▶ Problem to solve: Drop all pictures and repeat exactly the lines from the line holding "The width and height of the screenshot is (1280, 720)." through the end of the records.

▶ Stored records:
* * *
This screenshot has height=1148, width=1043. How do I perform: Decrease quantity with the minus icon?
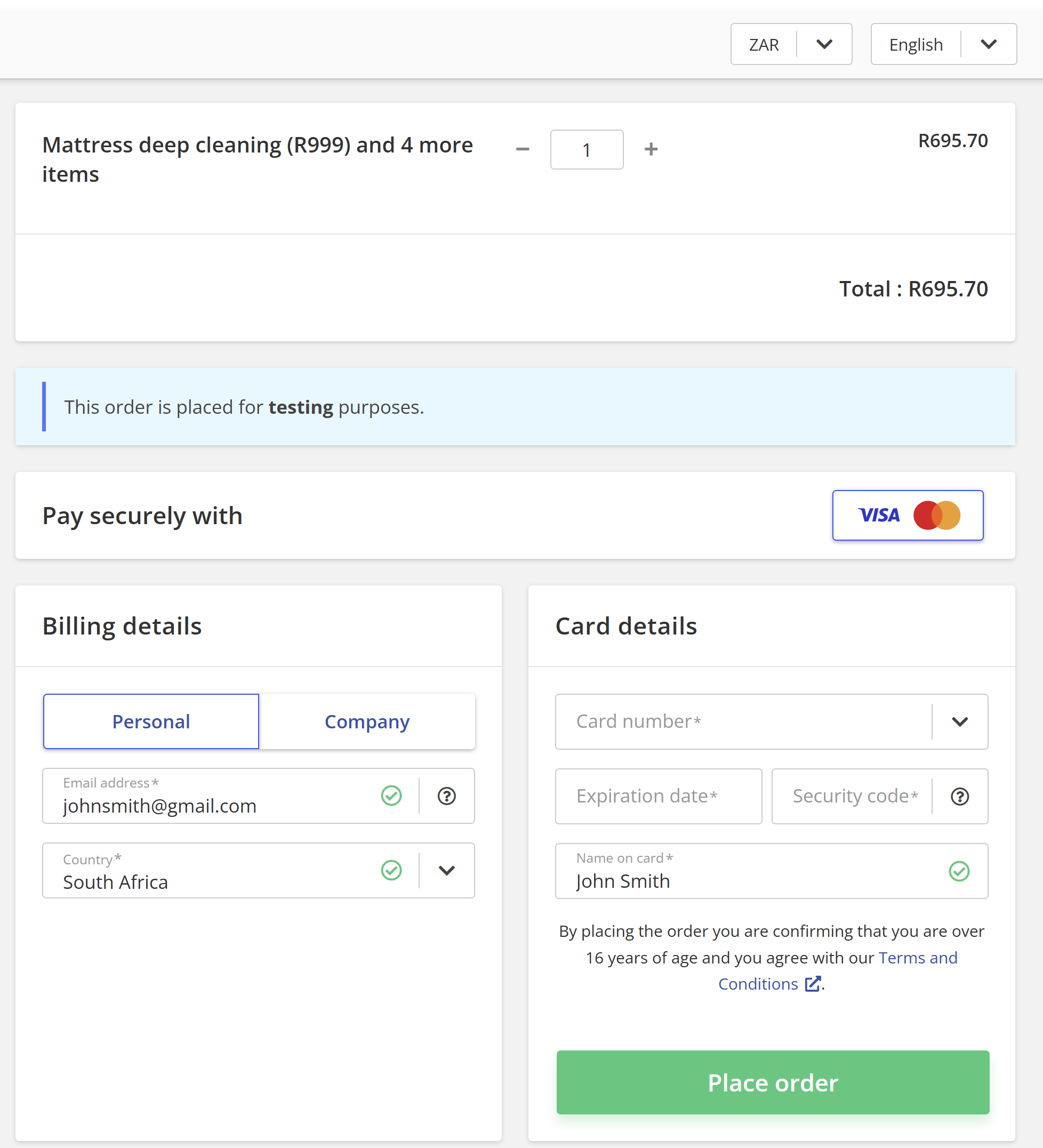pyautogui.click(x=522, y=150)
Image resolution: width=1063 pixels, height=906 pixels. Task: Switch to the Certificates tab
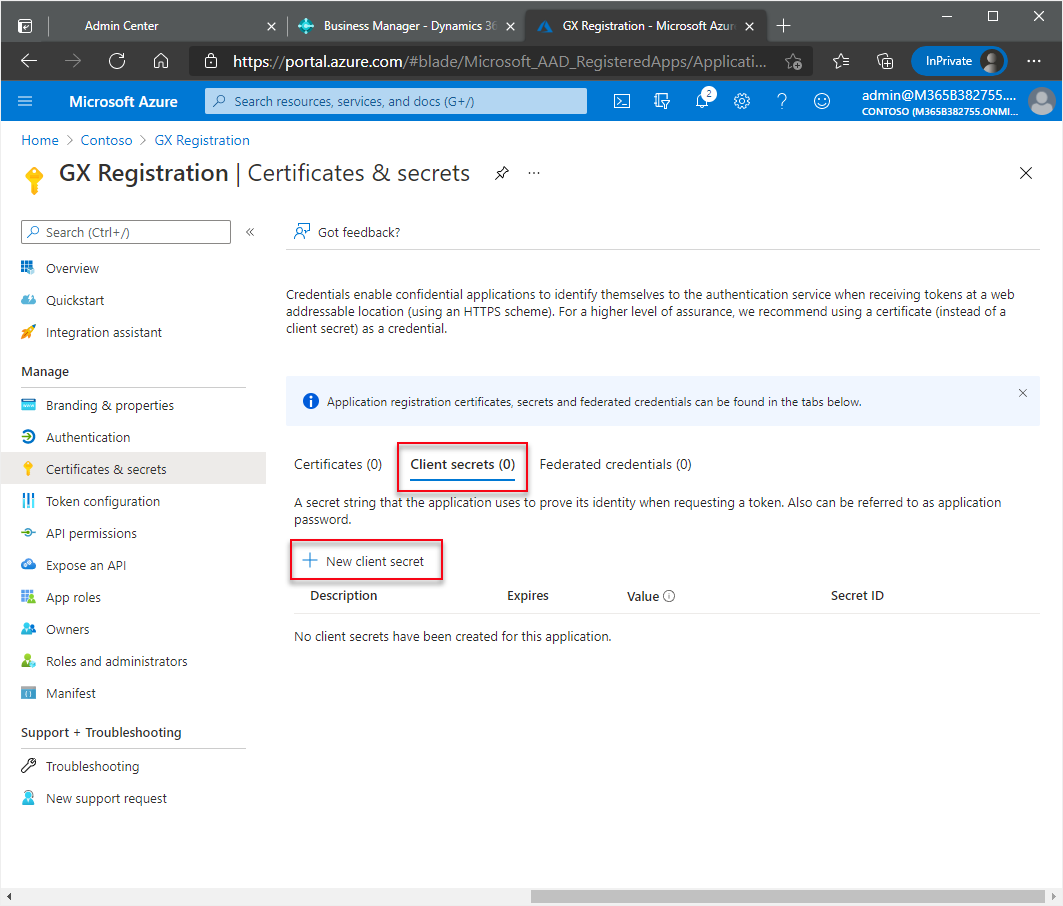click(338, 464)
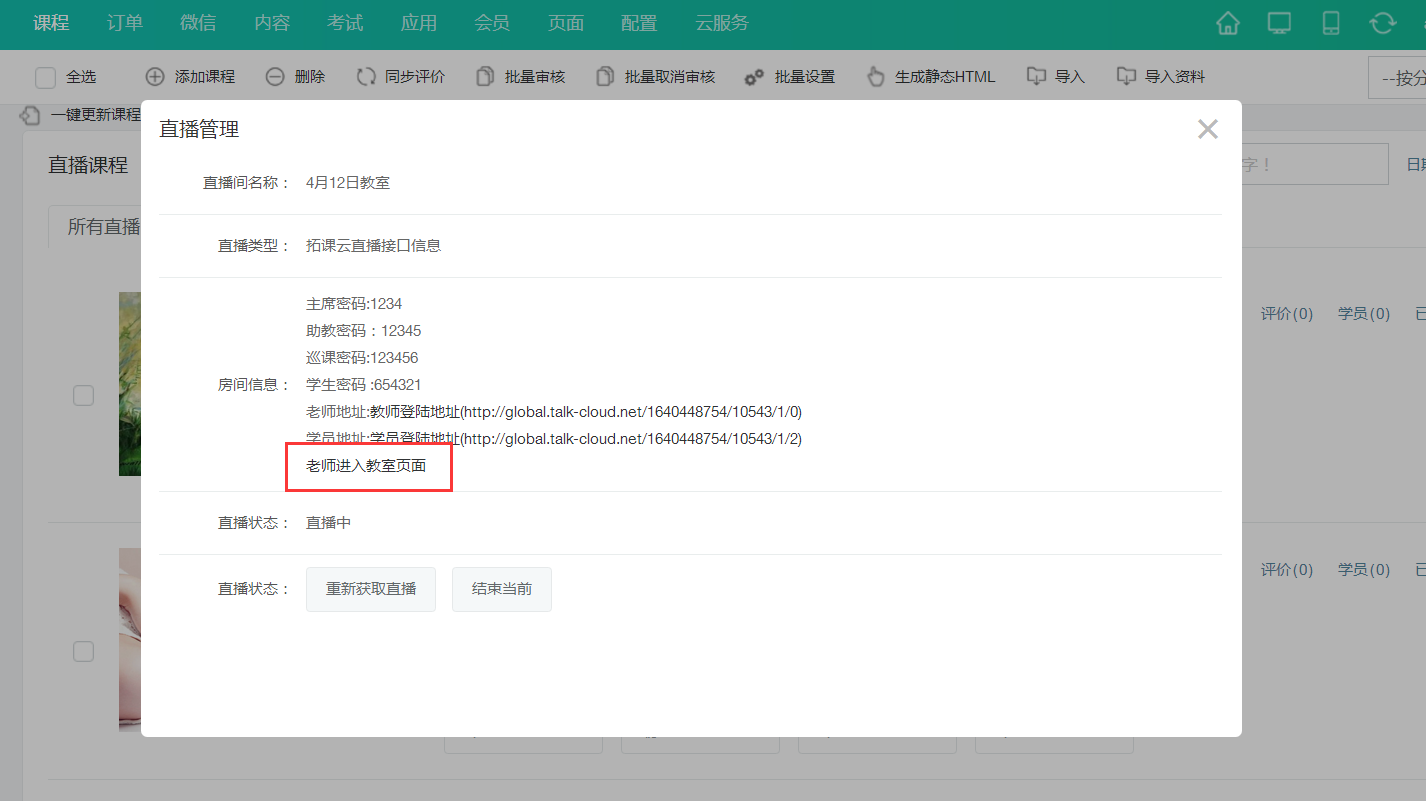Open the 订单 menu
1426x801 pixels.
[125, 23]
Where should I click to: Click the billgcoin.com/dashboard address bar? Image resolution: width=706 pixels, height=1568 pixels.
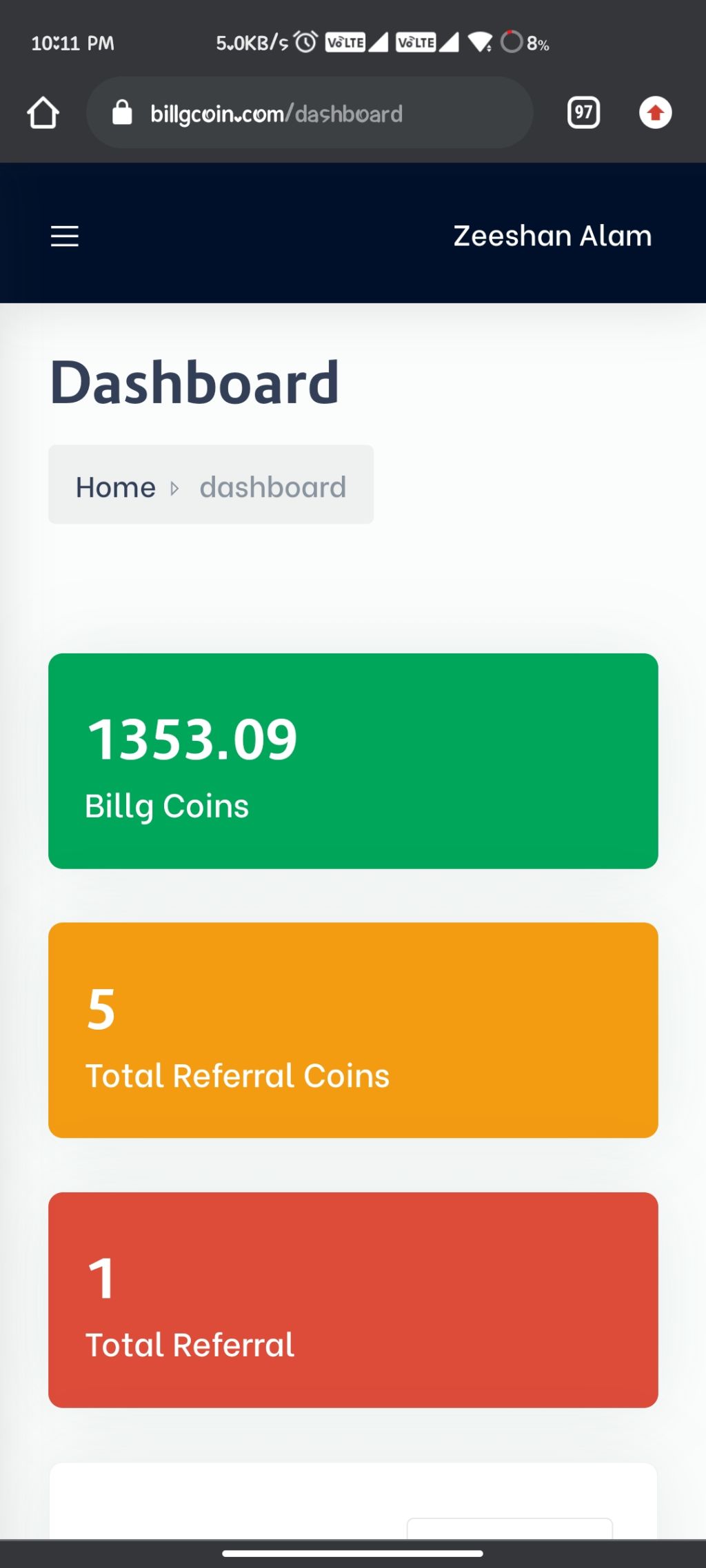(310, 112)
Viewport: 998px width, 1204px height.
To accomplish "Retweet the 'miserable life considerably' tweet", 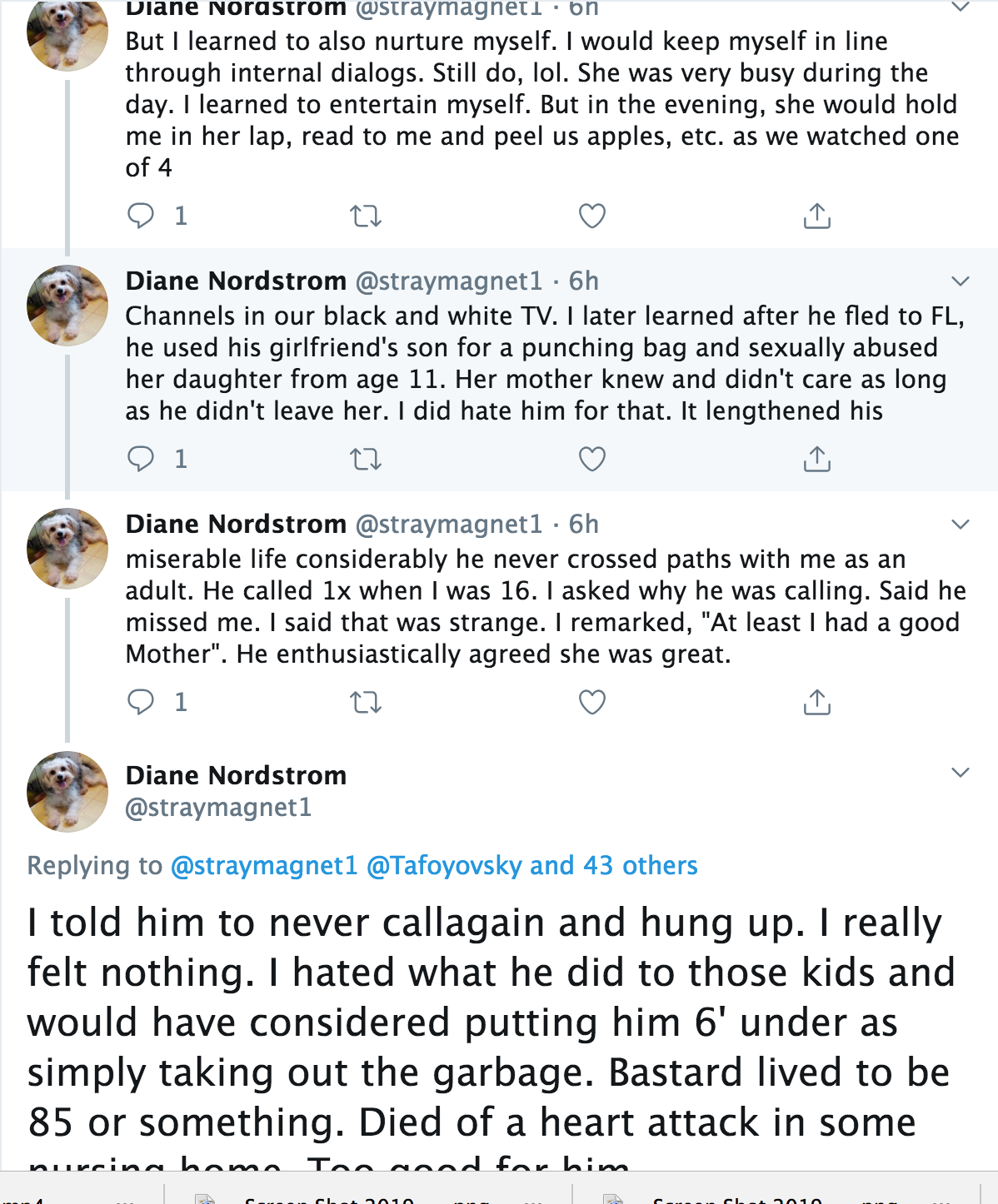I will 366,703.
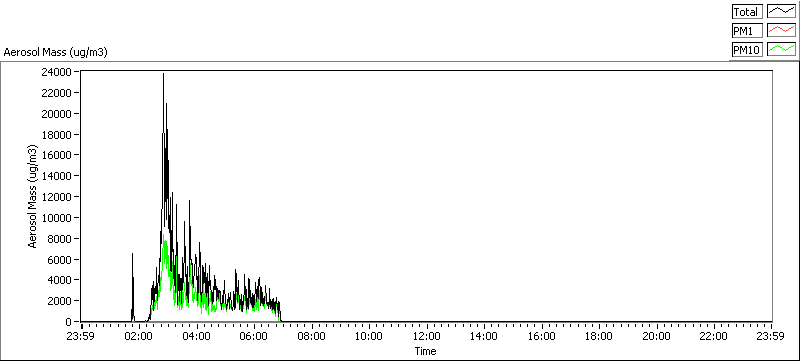800x361 pixels.
Task: Click the 12:00 time axis tick label
Action: tap(427, 337)
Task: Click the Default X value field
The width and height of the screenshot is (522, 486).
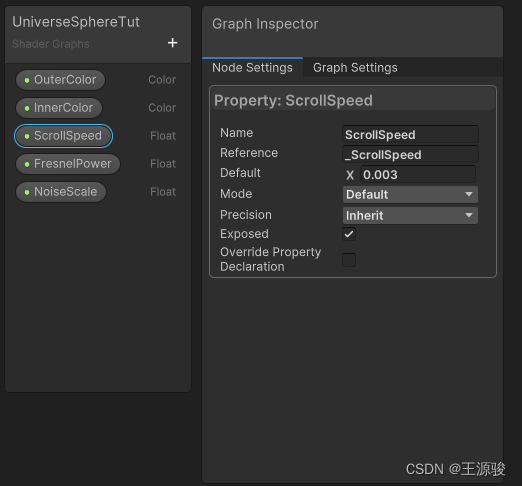Action: pos(418,175)
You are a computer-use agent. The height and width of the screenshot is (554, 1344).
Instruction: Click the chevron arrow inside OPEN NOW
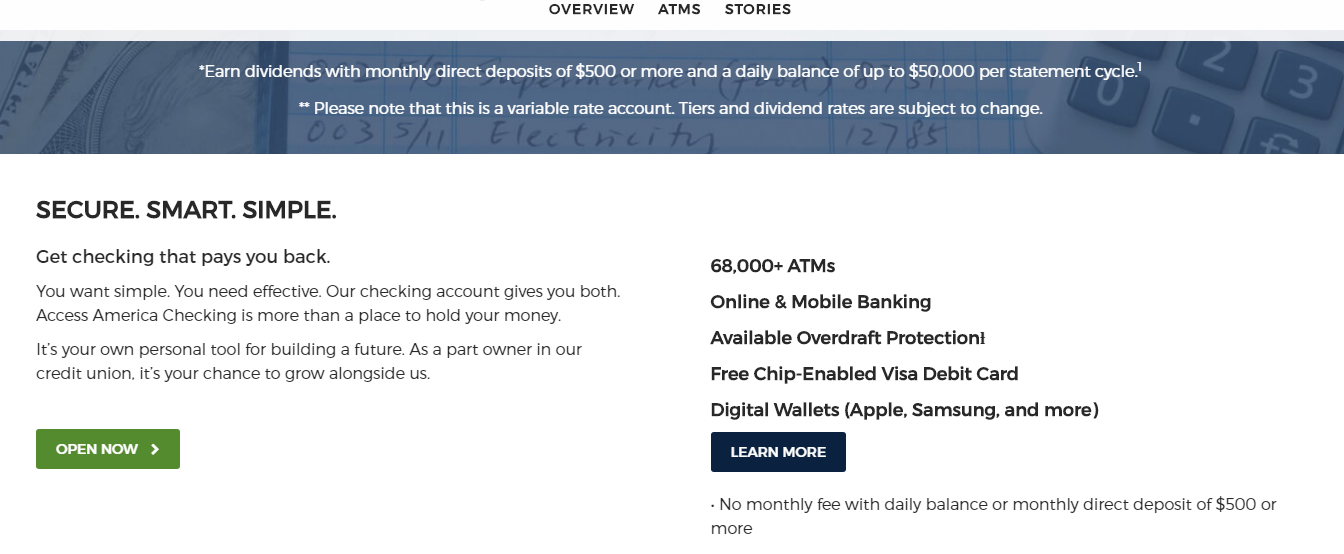(155, 449)
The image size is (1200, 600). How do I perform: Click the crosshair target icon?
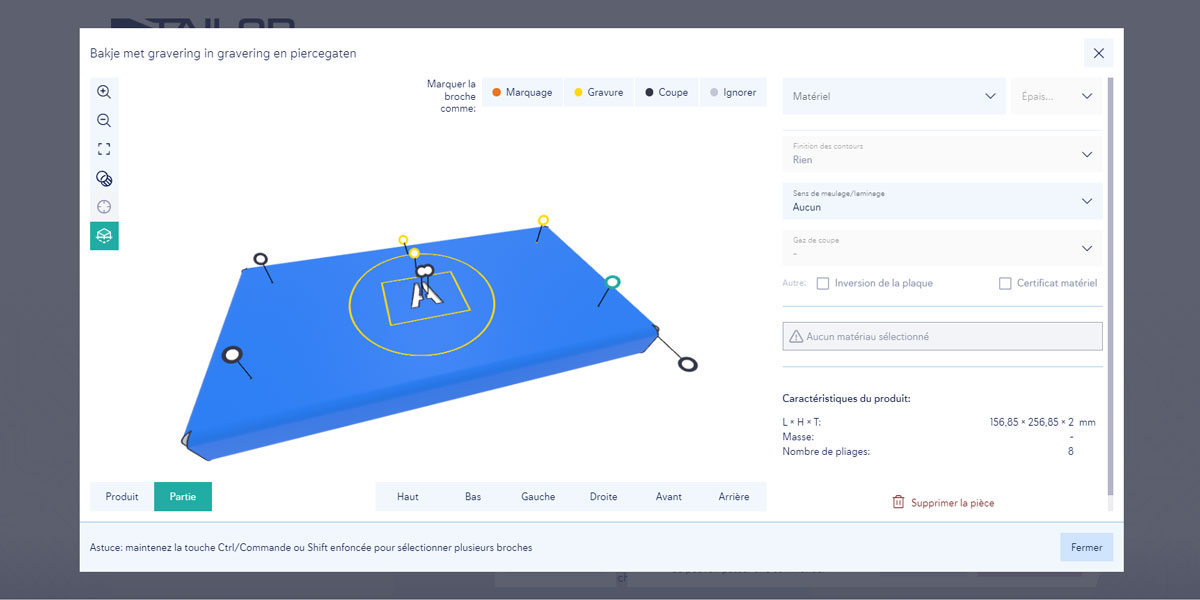[x=104, y=207]
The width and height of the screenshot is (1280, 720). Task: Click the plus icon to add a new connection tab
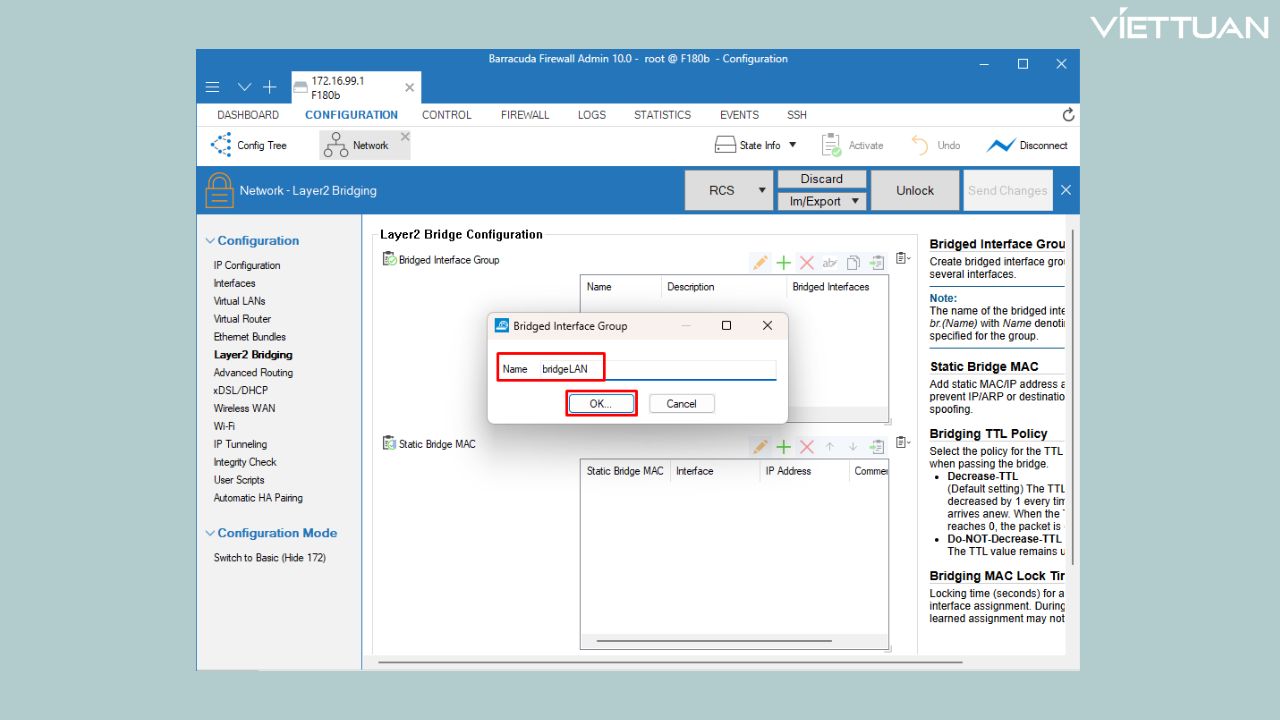click(x=269, y=87)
* * *
▶ Result of this exercise:
The width and height of the screenshot is (1280, 720). Task: Click the plus icon to add a new connection tab
click(x=269, y=87)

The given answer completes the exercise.